### Problem requirements
Please copy every record below exactly, leaving out the pictures.

### Records for the exercise
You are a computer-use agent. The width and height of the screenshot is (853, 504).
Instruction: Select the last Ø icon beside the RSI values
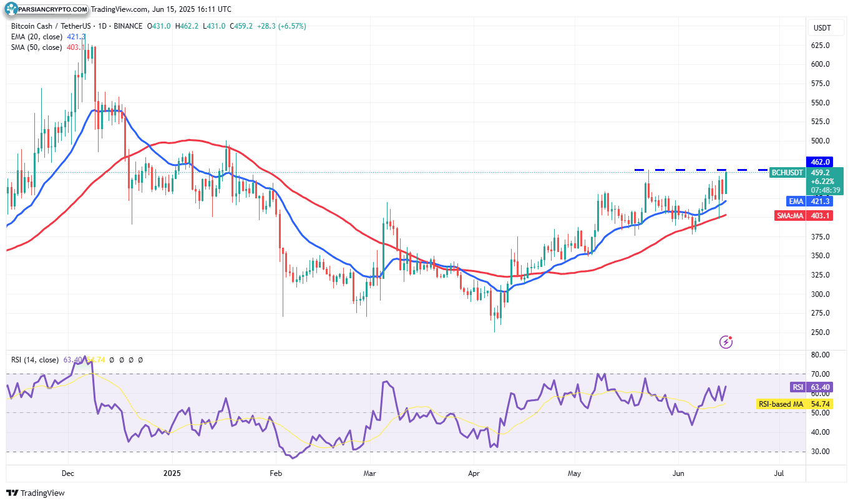point(141,360)
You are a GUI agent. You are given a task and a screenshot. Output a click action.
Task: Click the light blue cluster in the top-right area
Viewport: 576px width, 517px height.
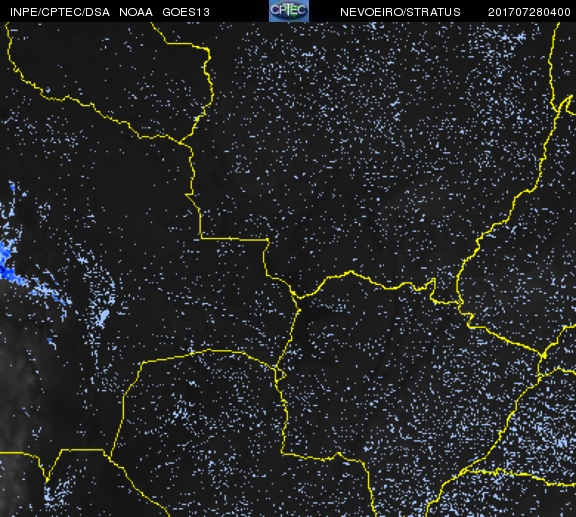click(519, 37)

### Response box
You are a computer-use agent. The width and height of the screenshot is (853, 504).
Instruction: Select the last Ø icon beside the RSI values
point(141,360)
You are a GUI agent. You are given a task and a screenshot. Output a click action.
Task: Click the light blue cluster in the top-right area
Viewport: 576px width, 517px height.
click(519, 37)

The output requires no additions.